> **Activity**
Which lines run from the one containing "The image size is (1279, 848)." through the last line of the records? Copy them exactly, leaving pictures out.

Stored data entries
━━━━━━━━━━

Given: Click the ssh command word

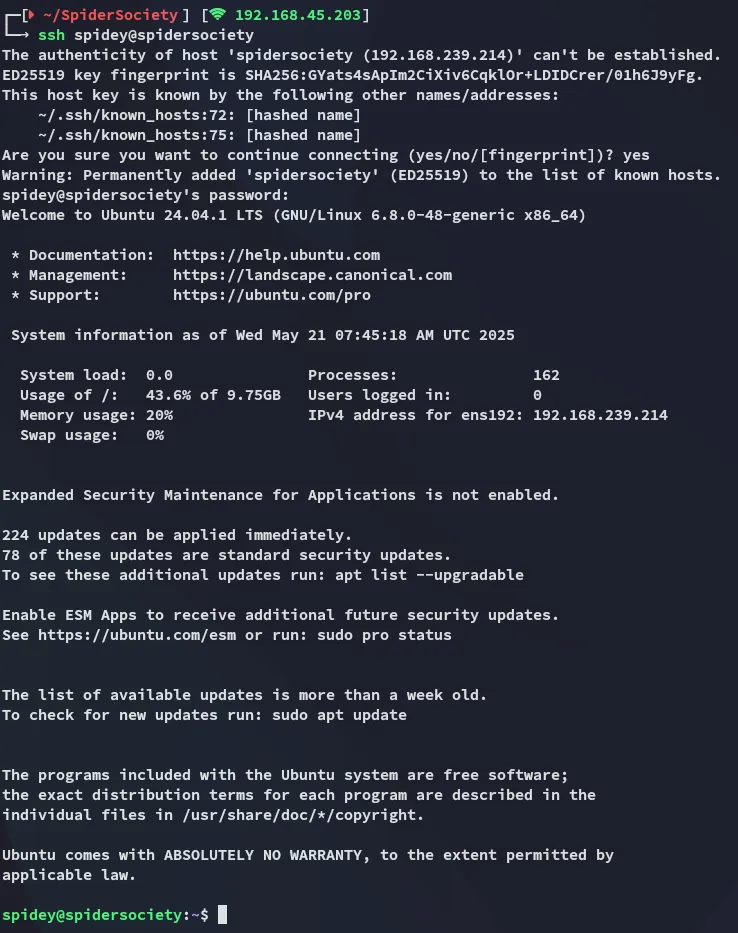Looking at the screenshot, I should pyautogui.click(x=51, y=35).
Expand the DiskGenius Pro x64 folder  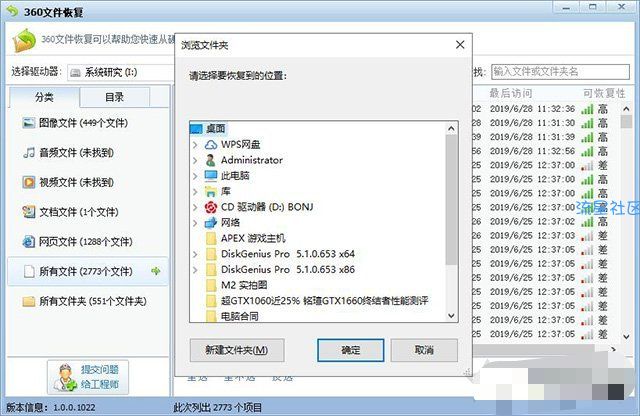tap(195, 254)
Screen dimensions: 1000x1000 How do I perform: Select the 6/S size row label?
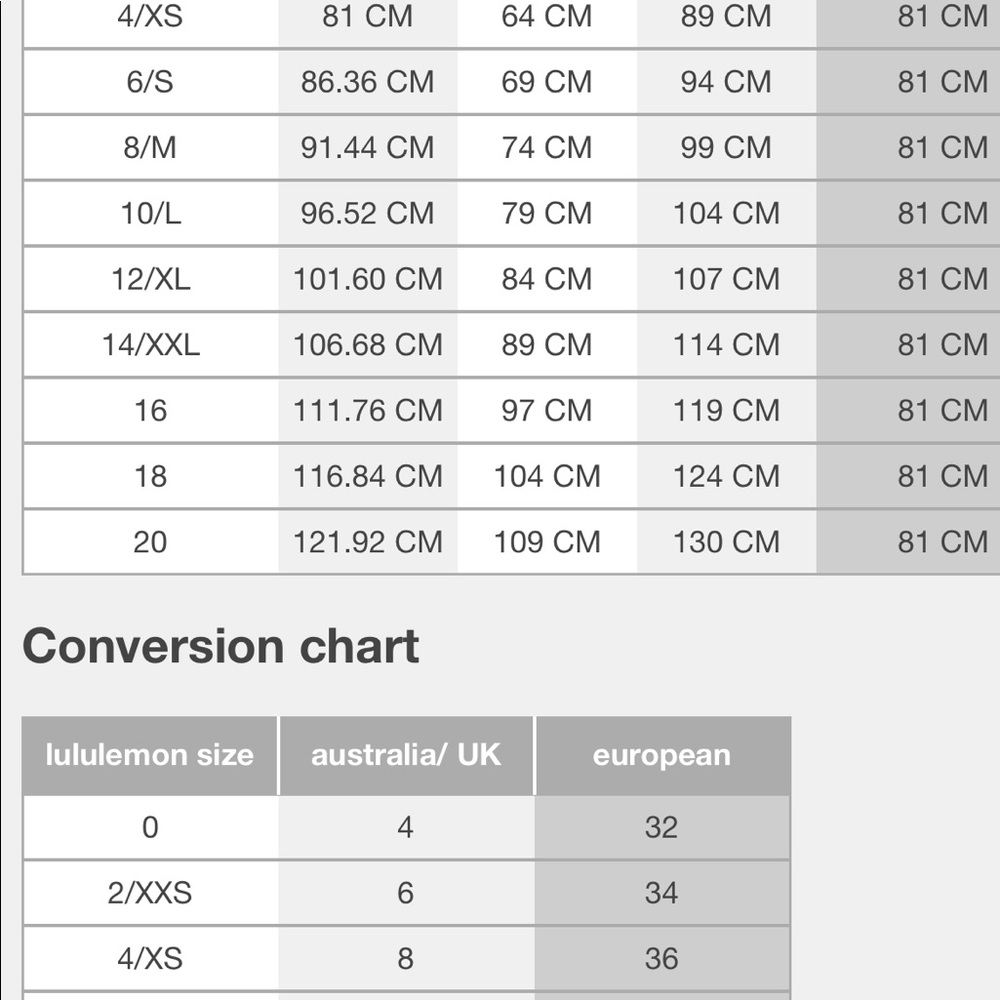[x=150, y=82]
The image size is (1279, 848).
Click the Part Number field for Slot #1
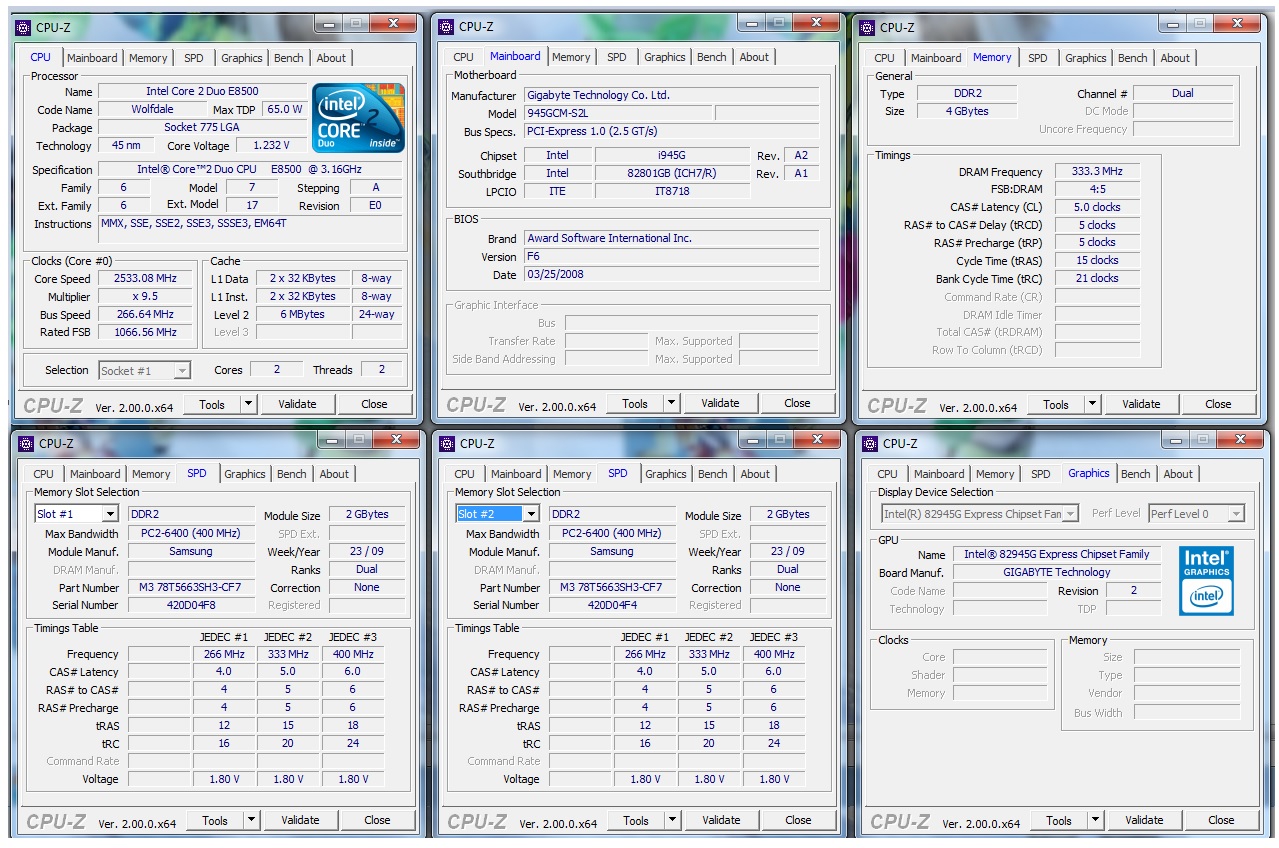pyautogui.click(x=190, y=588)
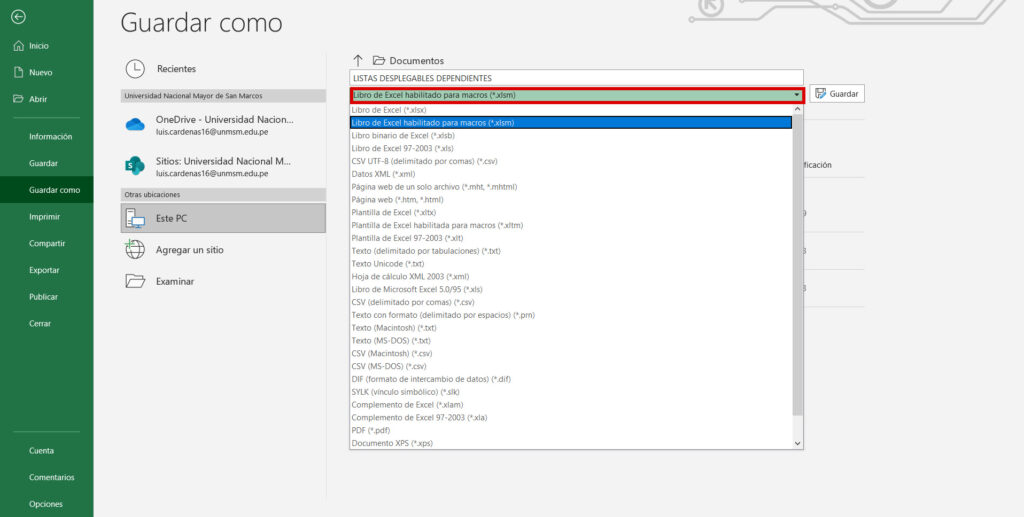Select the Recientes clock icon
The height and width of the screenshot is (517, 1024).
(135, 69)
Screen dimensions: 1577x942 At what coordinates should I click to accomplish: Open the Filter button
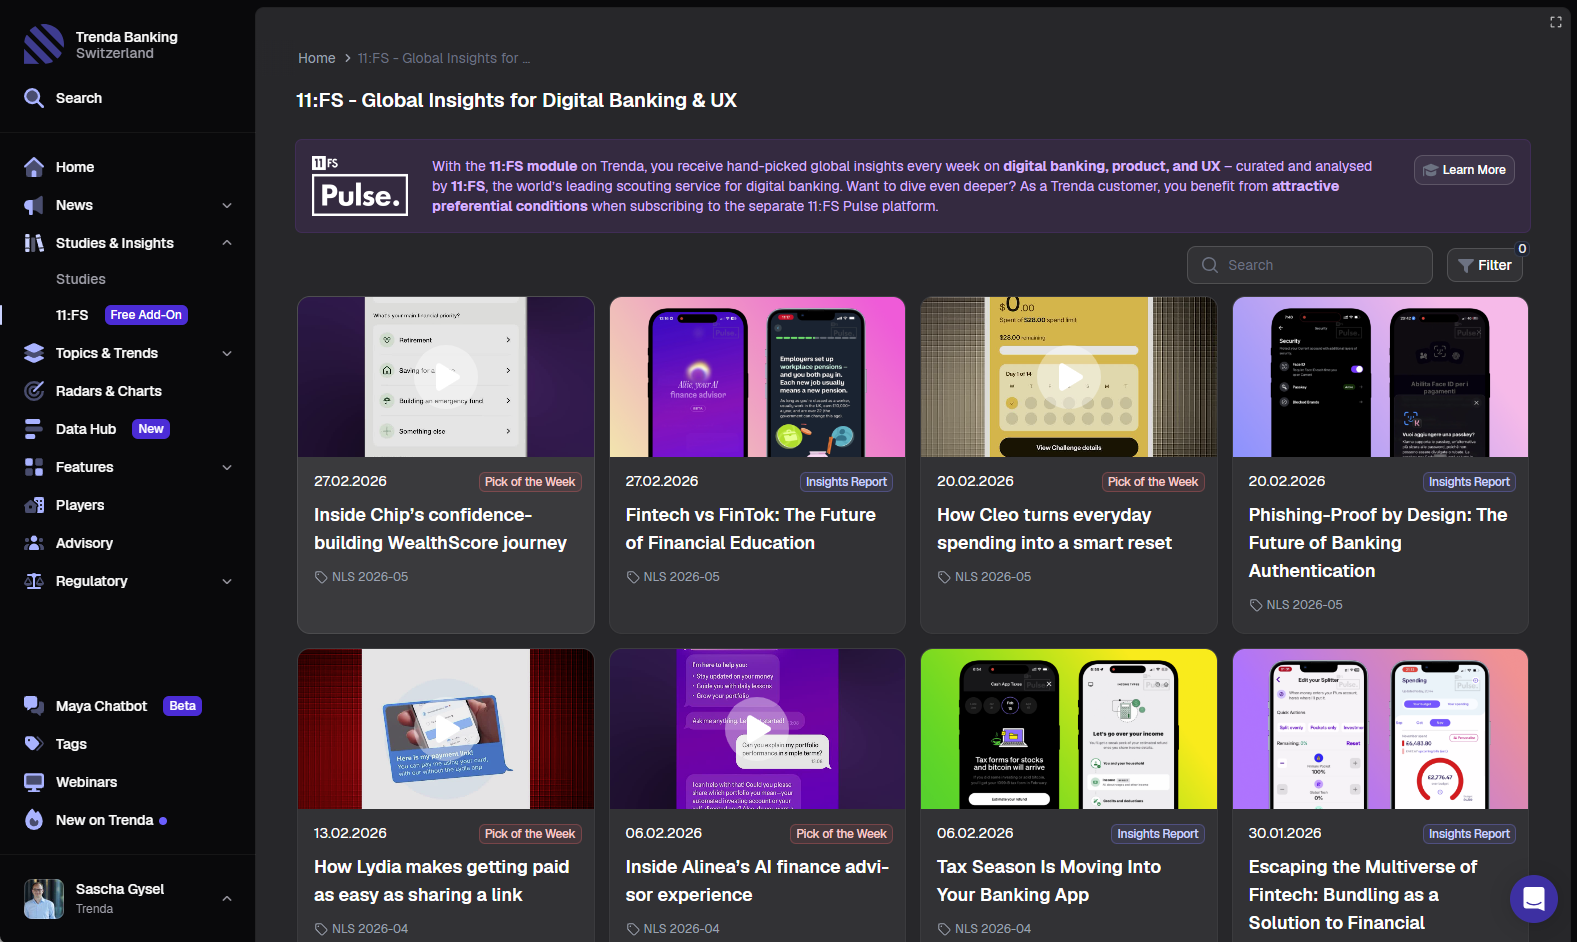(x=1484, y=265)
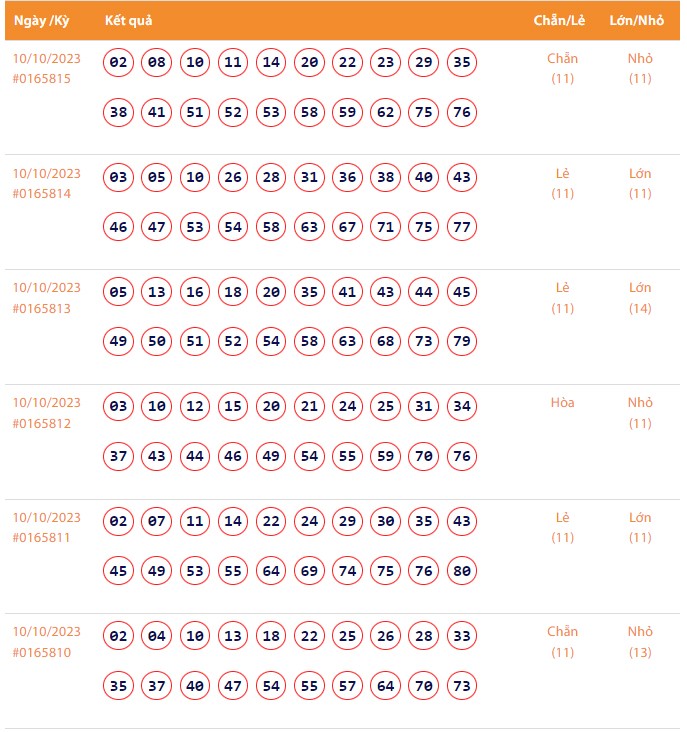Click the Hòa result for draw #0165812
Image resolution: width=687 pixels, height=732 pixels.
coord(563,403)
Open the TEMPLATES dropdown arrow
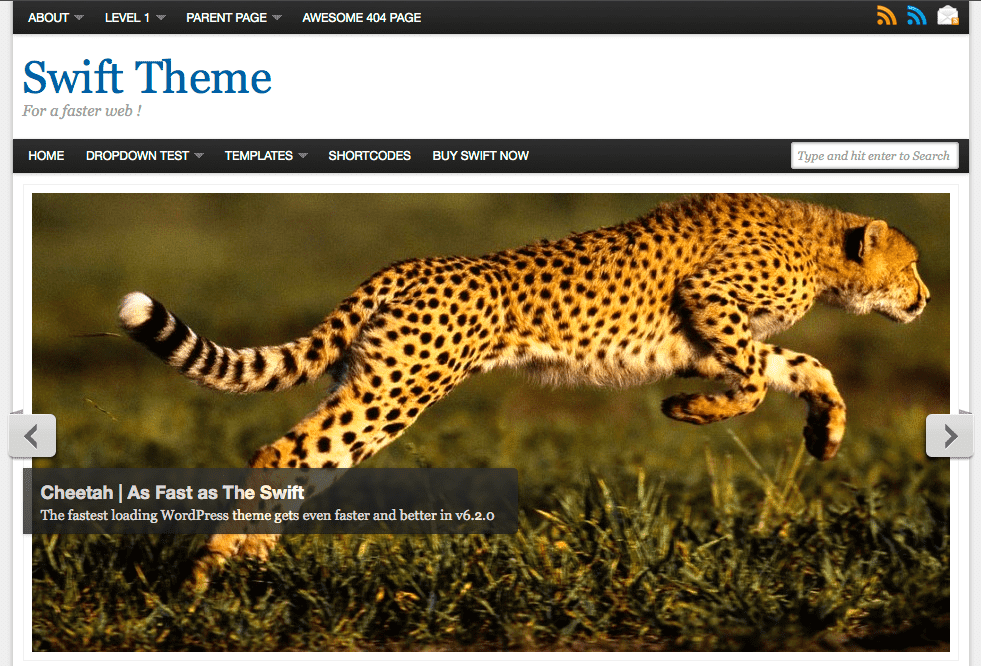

━━━━━━━━━━

> **Problem solution**
The image size is (1279, 848).
Click the Part Number field for Slot #1
pyautogui.click(x=190, y=588)
Select the Recientes clock icon
The height and width of the screenshot is (517, 1024).
(135, 69)
Screen dimensions: 1577x942 At what coordinates should I click to accomplish: Open the Filter button
(x=1484, y=265)
Click the Hòa result for draw #0165812
Image resolution: width=687 pixels, height=732 pixels.
coord(563,403)
Open the TEMPLATES dropdown arrow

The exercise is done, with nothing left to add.